Few will be surprised that the Green party is advocating a clean Brexit, echoing Labour’s call for all EU regulations to be adopted into UK law through an Act of parliament. Jonathan Bartley, one of two co-leaders, warns: "Brexit is an unprecedented threat to the environment and puts 40 years of legislation at risk.”

Baroness (Jenny) Jones, the Green party peer, struck a more optimistic note, claiming Brexit could also provide an opportunity to “give these laws much more bite”. She argued: “The EU Commission and courts enforce the law, but they have been ineffective in holding our own government to account for its multiple failures.”

Further, Brexit provides a new chance to “challenge the deeply un-green project of promoting endless industrial development and growth which is at the heart of the EU project. The contradiction between this agenda and environmental policies is stark…”

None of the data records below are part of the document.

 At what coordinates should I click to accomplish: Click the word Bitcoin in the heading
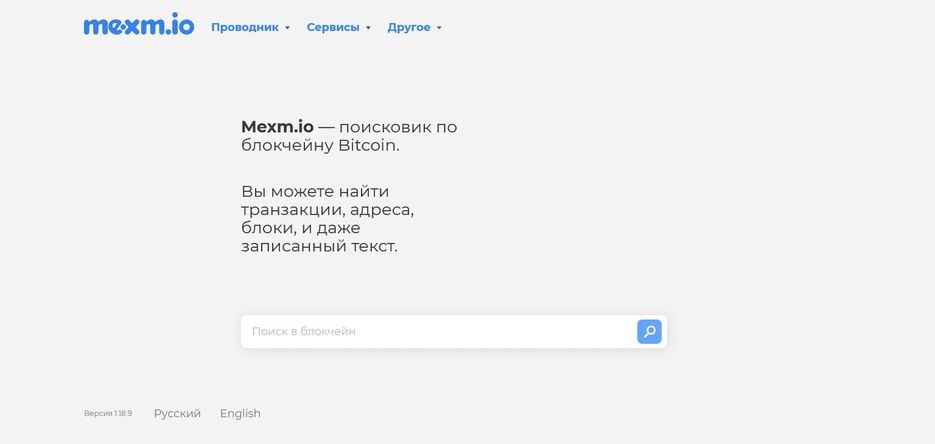368,146
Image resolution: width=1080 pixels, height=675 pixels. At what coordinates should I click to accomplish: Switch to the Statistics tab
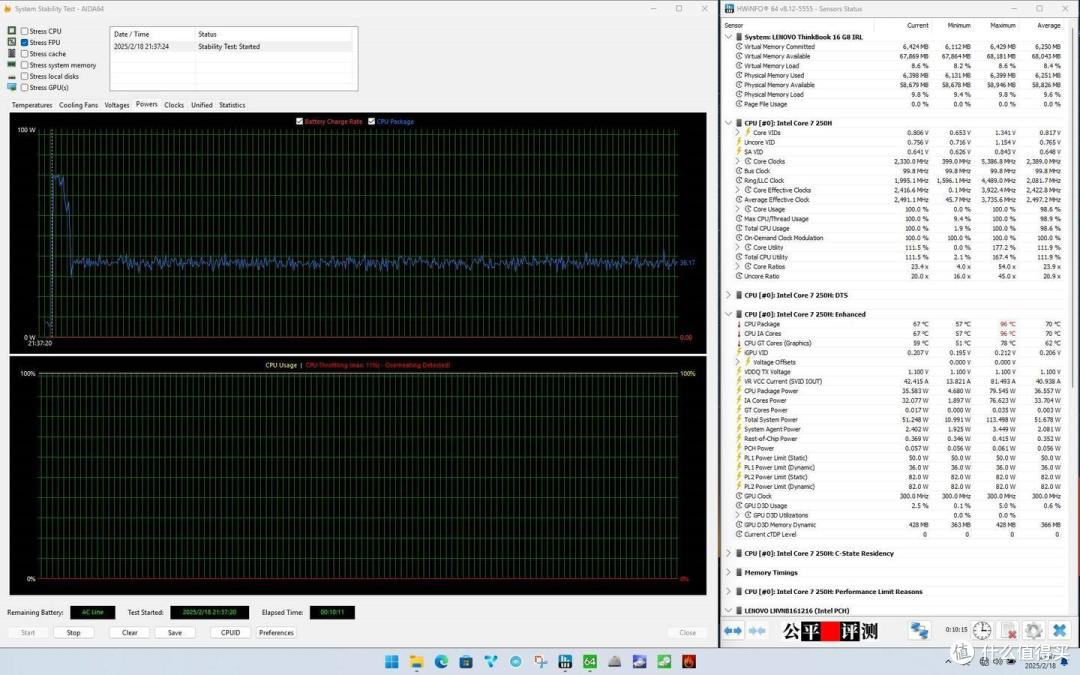point(232,105)
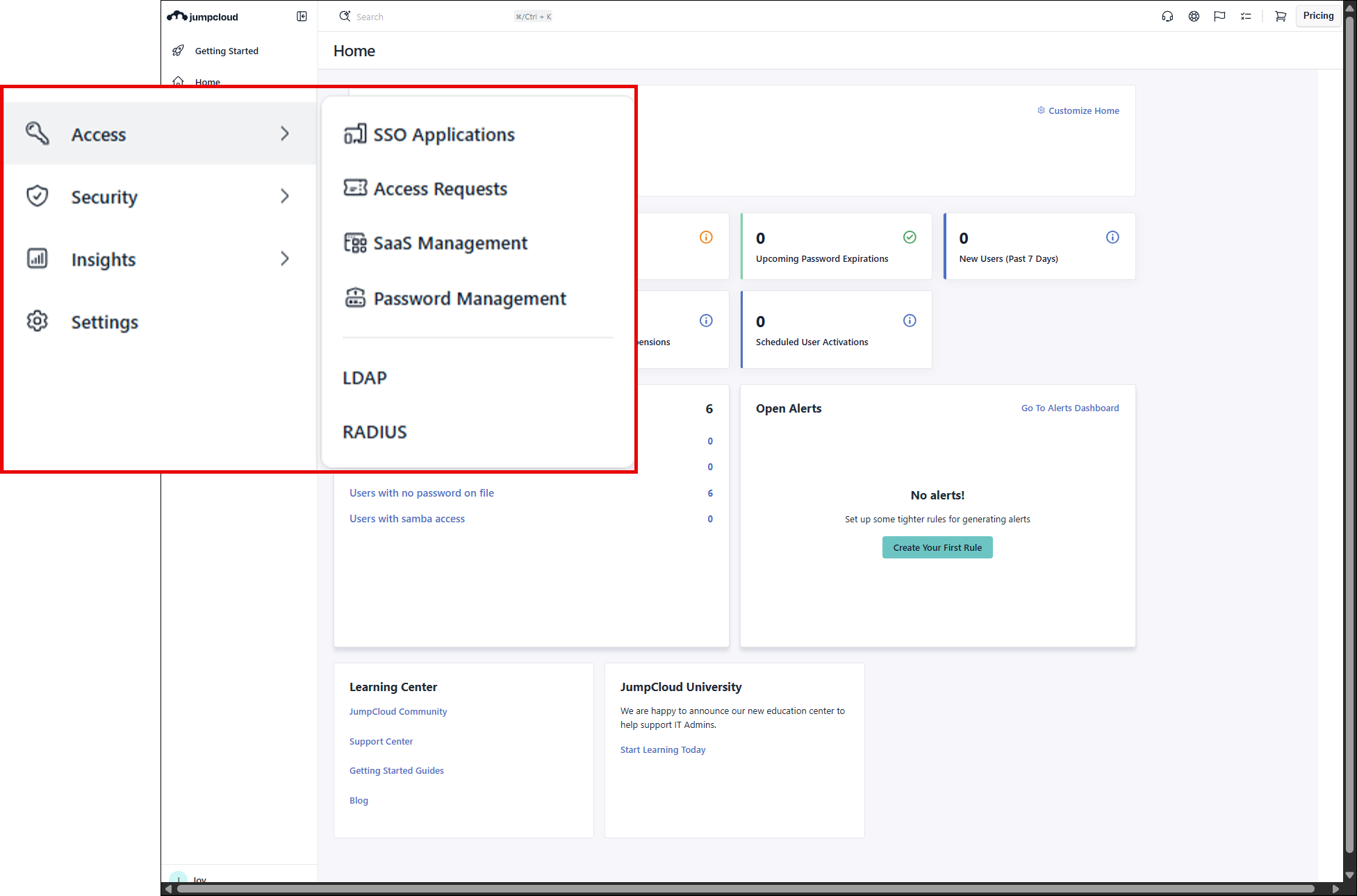Open the checklist icon in the header

click(x=1246, y=16)

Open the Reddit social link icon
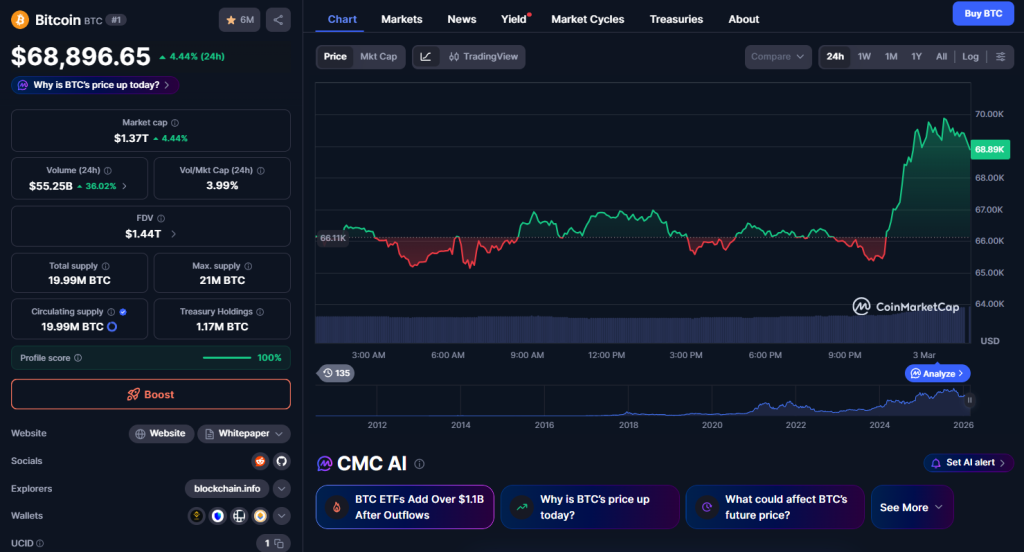coord(260,461)
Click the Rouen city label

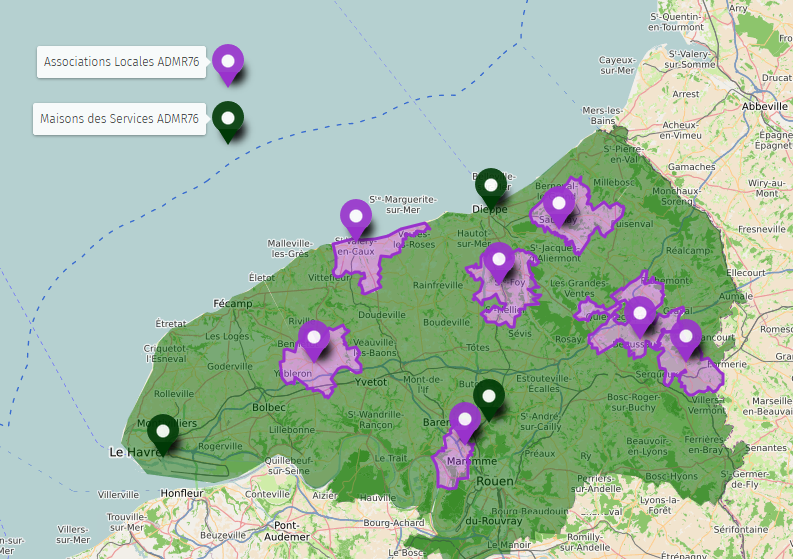pyautogui.click(x=494, y=481)
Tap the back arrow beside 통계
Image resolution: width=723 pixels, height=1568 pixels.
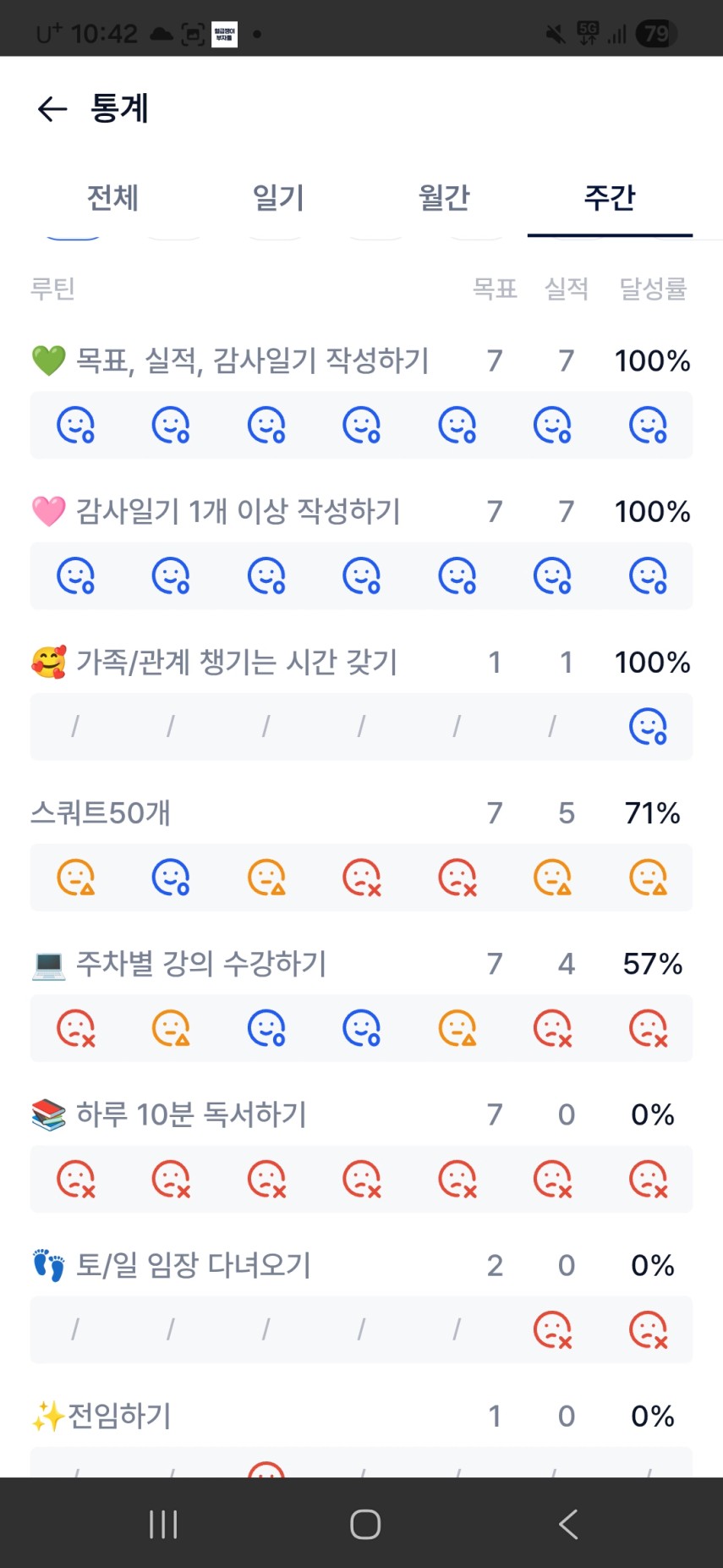click(x=52, y=108)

The Green party is, like the Liberal Democrats, campaigning for a soft, clean Brexit, demanding a “ratification referendum” and to negotiate continued membership of the single currency, which would inevitably result in the UK abiding by EU environmental regulation.

Caroline Lucas, the other co-leader, said: “With the Tories already hurtling us towards an extreme Brexit the Labour Party should also make clear whether or not they support Britain’s continued membership of the single market...the Green Party is clear on our opposition to an extreme Brexit.”

UKIP: hard, dirty Brexit

The party led by Professor Lord (Paul) Nuttall GCMG has on achieving its primary aim of forcing a referendum and vote to exit the European Union lost touch with environmental reality.

Dr Julia Reid MEP gave her first speech as environment spokesperson for the party at the UKIP Spring conference in Bolton. She set out what she believed would be the most significant issues of the coming decades, and vote winners at forthcoming elections.

Once free of the EU, I would like to see an end to the demonisation of the incandescent light bulb, which was invented by Thomas Edison well over a century ago,” she announced. Unfortunately, this is not the limit of UKIP green policy.

According to the party website: “Twenty Members of the European parliament from six EU member-states have written an open letter [initiated by UKIP] to President Donald J. Trump calling for early implementation of his campaign pledge to pull the USA out of the Paris Climate Treaty.”

The incandescent lights are on but there is nobody home.